Cinthia Rosalina de la Cruz Cuevas, Luiggi Abel Gonzalez Dominguez, Ricardo Blanco Dominguez and Carlos Jack were apprehended prior to their boarding an Air Europa flight.
The DNCD has arrested 122 drug mules so far this year.
Florian staying in jail|
Convicted drug dealer Rolando Florian Feliz has stopped trying to obtain a conditional release from jail and has removed the application that his lawyers had submitted at the Supreme Court. Florian was taken to the Court of Appeals in San Cristobal under heavy security to sign the release petition. Florian's previous applications for conditional release have all been rejected. No reason was given as to why Florian decided not to pursue his release and security officials didn't allow him to be interviewed. Florian is currently serving three sentences for drug related offenses, including a 20-year sentence for being caught with 953 kilos of cocaine in Barahona. He is being held at the Najayo jail.
Mexicans head home|
92 Mexican workers who were stuck in the DR after being refused entry to the Turks & Caicos have finally made it home.
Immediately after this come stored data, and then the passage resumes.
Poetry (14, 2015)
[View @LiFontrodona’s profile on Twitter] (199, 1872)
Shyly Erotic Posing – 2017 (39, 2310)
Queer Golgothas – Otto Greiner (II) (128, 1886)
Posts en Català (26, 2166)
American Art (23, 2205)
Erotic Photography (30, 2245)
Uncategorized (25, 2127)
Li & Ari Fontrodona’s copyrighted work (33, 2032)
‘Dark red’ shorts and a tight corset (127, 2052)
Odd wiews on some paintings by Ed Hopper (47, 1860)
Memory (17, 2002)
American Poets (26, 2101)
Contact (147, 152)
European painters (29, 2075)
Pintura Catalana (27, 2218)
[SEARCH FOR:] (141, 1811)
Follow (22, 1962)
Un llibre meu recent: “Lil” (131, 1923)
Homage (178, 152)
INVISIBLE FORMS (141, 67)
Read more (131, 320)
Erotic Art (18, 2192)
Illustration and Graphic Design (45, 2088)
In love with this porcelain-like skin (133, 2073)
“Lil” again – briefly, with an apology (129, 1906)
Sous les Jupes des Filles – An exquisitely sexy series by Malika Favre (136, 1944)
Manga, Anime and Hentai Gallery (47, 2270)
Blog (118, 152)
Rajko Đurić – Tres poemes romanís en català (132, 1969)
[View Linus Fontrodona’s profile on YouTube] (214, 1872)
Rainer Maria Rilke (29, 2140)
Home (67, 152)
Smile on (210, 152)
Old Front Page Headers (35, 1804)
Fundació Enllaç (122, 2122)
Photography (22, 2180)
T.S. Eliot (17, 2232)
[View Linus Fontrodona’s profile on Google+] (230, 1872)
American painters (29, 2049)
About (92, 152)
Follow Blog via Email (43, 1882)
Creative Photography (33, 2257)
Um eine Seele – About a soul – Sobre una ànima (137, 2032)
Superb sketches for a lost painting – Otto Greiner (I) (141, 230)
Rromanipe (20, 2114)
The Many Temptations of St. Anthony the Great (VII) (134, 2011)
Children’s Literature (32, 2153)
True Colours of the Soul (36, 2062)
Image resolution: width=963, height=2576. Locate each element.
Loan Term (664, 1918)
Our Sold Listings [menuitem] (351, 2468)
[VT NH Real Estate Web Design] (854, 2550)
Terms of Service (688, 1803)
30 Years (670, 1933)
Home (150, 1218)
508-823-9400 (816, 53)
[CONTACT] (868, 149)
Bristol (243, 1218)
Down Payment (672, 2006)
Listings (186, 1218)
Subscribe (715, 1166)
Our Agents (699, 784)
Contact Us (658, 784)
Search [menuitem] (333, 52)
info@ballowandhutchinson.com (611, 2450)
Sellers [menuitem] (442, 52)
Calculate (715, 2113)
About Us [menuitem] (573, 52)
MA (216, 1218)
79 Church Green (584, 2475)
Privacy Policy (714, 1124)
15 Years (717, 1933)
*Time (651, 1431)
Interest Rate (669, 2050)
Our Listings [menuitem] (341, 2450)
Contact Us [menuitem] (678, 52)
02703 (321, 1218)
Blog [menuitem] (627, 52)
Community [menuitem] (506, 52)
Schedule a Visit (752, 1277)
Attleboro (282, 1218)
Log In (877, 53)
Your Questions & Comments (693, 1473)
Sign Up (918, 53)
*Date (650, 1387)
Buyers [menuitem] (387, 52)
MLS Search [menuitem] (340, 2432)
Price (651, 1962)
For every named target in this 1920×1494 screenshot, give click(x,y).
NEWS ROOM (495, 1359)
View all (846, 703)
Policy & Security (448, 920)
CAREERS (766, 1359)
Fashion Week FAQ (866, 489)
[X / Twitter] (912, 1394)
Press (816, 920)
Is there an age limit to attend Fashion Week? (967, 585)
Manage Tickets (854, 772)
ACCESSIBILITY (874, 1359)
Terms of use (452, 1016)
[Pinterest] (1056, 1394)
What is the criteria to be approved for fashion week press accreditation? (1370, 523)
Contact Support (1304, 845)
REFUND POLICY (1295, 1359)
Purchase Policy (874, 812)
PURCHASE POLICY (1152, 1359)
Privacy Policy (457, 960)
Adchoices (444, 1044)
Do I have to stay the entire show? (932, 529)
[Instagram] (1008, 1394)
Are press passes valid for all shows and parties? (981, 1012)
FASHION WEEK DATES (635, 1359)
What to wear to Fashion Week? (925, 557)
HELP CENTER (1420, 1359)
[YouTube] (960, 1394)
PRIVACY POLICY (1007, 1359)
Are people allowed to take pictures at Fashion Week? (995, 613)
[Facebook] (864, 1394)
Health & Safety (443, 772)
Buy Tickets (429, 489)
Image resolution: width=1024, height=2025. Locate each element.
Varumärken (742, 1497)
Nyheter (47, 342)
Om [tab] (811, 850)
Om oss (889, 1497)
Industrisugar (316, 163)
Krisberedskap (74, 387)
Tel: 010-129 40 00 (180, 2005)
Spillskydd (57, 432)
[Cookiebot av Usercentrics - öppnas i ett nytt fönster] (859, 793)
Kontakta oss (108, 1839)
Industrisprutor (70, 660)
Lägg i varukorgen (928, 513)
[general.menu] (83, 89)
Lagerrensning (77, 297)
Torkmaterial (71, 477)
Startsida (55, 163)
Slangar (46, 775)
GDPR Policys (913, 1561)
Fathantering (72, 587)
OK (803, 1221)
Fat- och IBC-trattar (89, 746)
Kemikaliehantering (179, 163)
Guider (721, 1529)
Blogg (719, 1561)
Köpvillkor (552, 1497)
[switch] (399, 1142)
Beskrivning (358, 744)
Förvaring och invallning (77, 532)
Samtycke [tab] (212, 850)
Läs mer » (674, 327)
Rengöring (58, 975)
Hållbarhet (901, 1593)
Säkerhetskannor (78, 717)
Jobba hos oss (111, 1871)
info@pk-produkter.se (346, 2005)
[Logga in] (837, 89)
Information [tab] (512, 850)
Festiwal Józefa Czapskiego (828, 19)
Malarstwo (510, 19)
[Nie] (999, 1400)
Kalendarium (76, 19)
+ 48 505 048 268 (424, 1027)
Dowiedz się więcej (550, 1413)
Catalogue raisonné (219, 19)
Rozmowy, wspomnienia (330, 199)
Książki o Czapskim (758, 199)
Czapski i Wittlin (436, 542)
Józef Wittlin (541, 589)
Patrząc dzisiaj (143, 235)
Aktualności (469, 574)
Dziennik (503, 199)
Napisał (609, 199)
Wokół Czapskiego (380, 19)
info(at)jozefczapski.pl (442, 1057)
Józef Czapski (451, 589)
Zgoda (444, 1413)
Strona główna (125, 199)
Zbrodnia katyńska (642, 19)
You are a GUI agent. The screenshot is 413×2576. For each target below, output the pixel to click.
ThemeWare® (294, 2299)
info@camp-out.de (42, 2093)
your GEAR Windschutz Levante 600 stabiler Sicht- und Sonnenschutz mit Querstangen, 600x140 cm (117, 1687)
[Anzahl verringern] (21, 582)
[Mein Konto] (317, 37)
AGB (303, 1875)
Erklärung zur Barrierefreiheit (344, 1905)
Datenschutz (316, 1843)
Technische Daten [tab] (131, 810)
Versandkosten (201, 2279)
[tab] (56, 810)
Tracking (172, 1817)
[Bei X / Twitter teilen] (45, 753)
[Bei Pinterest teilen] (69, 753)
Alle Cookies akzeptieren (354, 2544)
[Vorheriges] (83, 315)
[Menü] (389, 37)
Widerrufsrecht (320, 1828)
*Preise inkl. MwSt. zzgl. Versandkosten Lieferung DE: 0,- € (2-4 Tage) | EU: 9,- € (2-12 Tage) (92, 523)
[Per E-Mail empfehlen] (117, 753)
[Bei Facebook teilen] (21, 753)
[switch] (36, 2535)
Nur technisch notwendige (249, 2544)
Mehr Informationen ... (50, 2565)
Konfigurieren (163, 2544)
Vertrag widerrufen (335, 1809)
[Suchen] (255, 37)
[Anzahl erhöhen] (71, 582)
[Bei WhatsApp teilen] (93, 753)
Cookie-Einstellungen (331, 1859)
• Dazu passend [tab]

Francisco Hernandez Samano, head of the Mexican Embassy's commercial sector said that the Mexican government had chartered a Nova Air flight that left for Mexico at 9am yesterday. Thus ended the ordeal for the group of 25 Mexicans that began on 30 September when they weren't allowed to enter the Turks & Caicos because officials said they had no knowledge of their work contracts.
When they returned to the DR, they took up lodging at hotels in Boca Chica but eventually ran out of money and returned to the airport where many ended up sleeping on the floor.
Listin Diario reports that the Mexican workers were probably victims of a con scheme. Each had paid group organizers between US$1,385 and US$1,850, which they will probably never get back.
Wednesday is turning out to be a big day for Dominicans in Major League Baseball. Tomorrow Dominican sluggers David Ortiz and Manny Ramirez will begin their quest for their second World Series title. The duo will lead a Red Sox team that overcame a 3-1 series deficit against the Cleveland Indians in the American League Championship Series to advance to their second World Series in three years. The Red Sox are the big favorites against the upstart Colorado Rockies, who have won 21 of their last 22 games including a recent 10-game winning streak. Also tomorrow, Dominican Tony Pena, the one-time Manager of the Year when he managed the Kansas City Royals, is interviewing for the job of New York Yankees manager. The position was left open after long-time manager Joe Torre declined a one-year offer from the Yankee front office. Pena is a leading candidate for the job, as are former Yankees Don Mattingly and Joe Girardi.
Rains could continue|
A stationary front hovering over the Mona Passage will continue to cause rainfall over the country for the next 48 hours. The National Meteorological Office is forecasting light and periodic rains with heavy wind bursts from time to time, as well as thunder and lightning.